**Obiettivo**
Riscrivi il passo del testo fornito compreso tra "Invece di procedere" e "tutti questi problemi.", estremi inclusi, sostituendo "revisione completa" con "riforma integrale".

**Testo fornito**
Invece di procedere nel modo indicato, si poteva immaginare - come, di fatto, ipotizza qualcuno - una revisione completa del Trattato, volta ad attribuire alla BCE i poteri di vigilanza prudenziale in modo organico, prendendo in considerazione anche i vincoli un po' particolari di cui ho parlato, ponendo il problema del rapporto fra l'attività di supervisione e quella di regolamentazione e risolvendo alla radice, in una maniera, appunto, organica e auspicabilmente razionale, in un mondo ideale, tutti questi problemi.

**Dati disponibili**

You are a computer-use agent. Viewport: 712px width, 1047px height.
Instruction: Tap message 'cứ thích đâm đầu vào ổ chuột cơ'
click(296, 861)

**Esito del compito**
Invece di procedere nel modo indicato, si poteva immaginare - come, di fatto, ipotizza qualcuno - una riforma integrale del Trattato, volta ad attribuire alla BCE i poteri di vigilanza prudenziale in modo organico, prendendo in considerazione anche i vincoli un po' particolari di cui ho parlato, ponendo il problema del rapporto fra l'attività di supervisione e quella di regolamentazione e risolvendo alla radice, in una maniera, appunto, organica e auspicabilmente razionale, in un mondo ideale, tutti questi problemi.